For years, we’ve been saying the best spread between mentor and mentee is two seasons of life but we’ve never really explained it. Here’s a rough approximation . . .
- Two seasons of life ahead of a grade school kid is a high schooler.
- Two seasons of life ahead of a high schooler is a young single person.
- Two seasons of life ahead of a college kid is young married without kids.
- Two seasons of life ahead of a young single person is a young married with small kids.
- Two seasons of life ahead of a person who is newly married but still without kids is someone who is married and has teenagers.
- Two seasons of life ahead of a young married with small kids is a married person with kids in college.
- Two seasons of life ahead of a person with teenagers is a person with kids out of college, but still single.
- Two seasons of life ahead of a person who is married and has college-age kids is an ‘empty-nester’ who is married and has married kids.
You get the idea. This isn’t precise nor is it universal. There are old souls in younger bodies and immature souls in older bodies. But you get the gist of it. We respect people who have been where we’re going. That have walked the path, know which roots and rocks tripped them up, and are humbly willing to share their experiences . . . especially those where they wish they could get a do-over.

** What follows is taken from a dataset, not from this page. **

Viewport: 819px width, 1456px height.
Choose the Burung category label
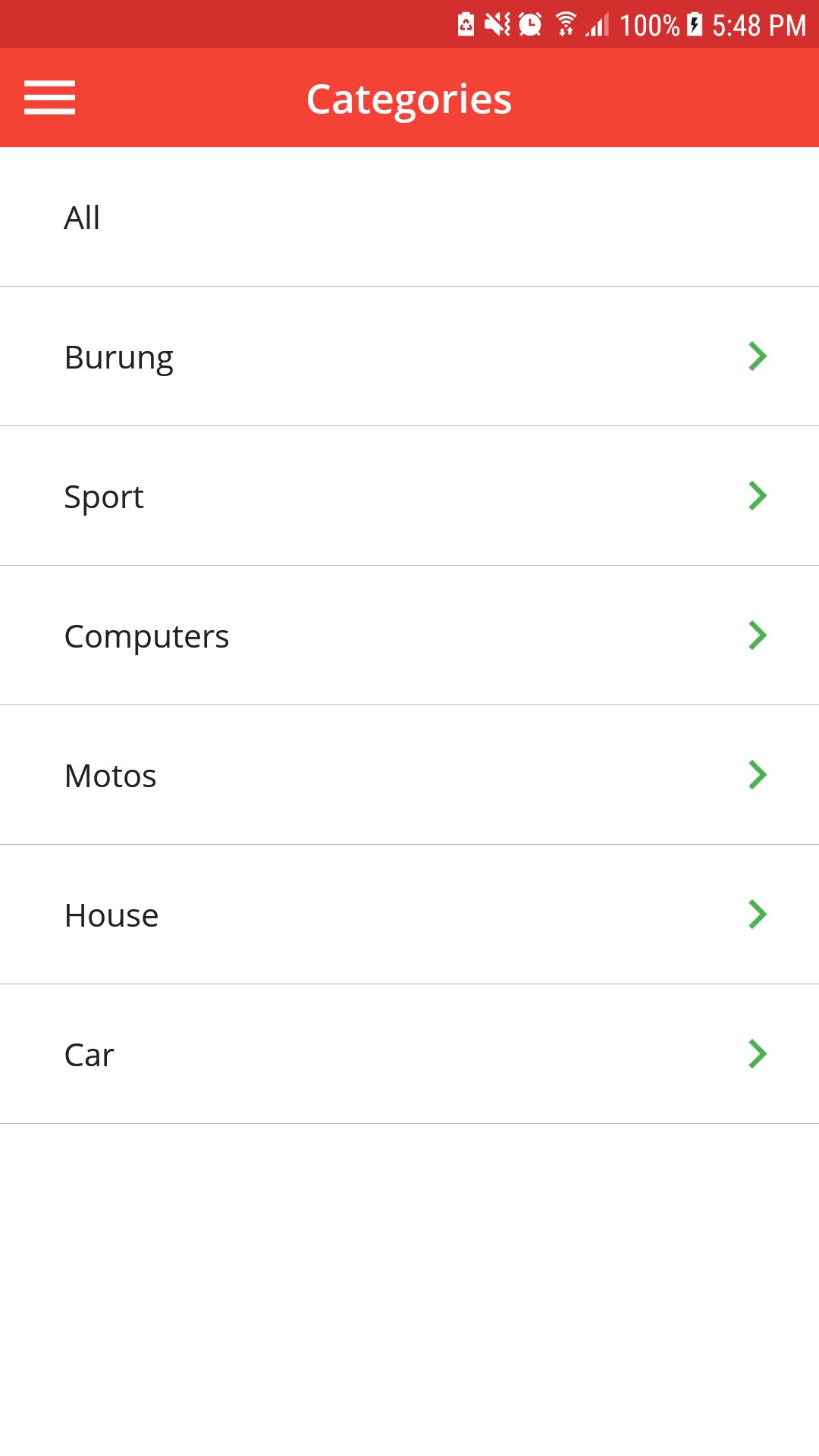119,358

Having a season of life sandwiched between their experience and mentoring others gives mentors time to process and objectively assess what they did right and what they didn’t. It’s still fresh enough to be meaningful but not so fresh that they’re emotional or defensive.
So, if you think you’re ready to mentor, take a few minutes and think through your seasons of life. Where are you now? What season of life or age frame did you come through before the one you’re in now? What was the one before that? Keep thinking back through those seasons, one by one, until you get back to one where you think, “Hey, now I know something about that one!” The age frame where you know the questions (and some of the answers), that’s where you’re going to feel confident as a mentor. And it’s probably where you should start.
Scripture: Wisdom is with aged men, with long life is understanding. (Job 12:12)
Mentor Tip: When the guys in your group are in the same season of life, they’re seeking answers to the same questions. When you’re a couple of seasons ahead, you’re more likely to have some answers.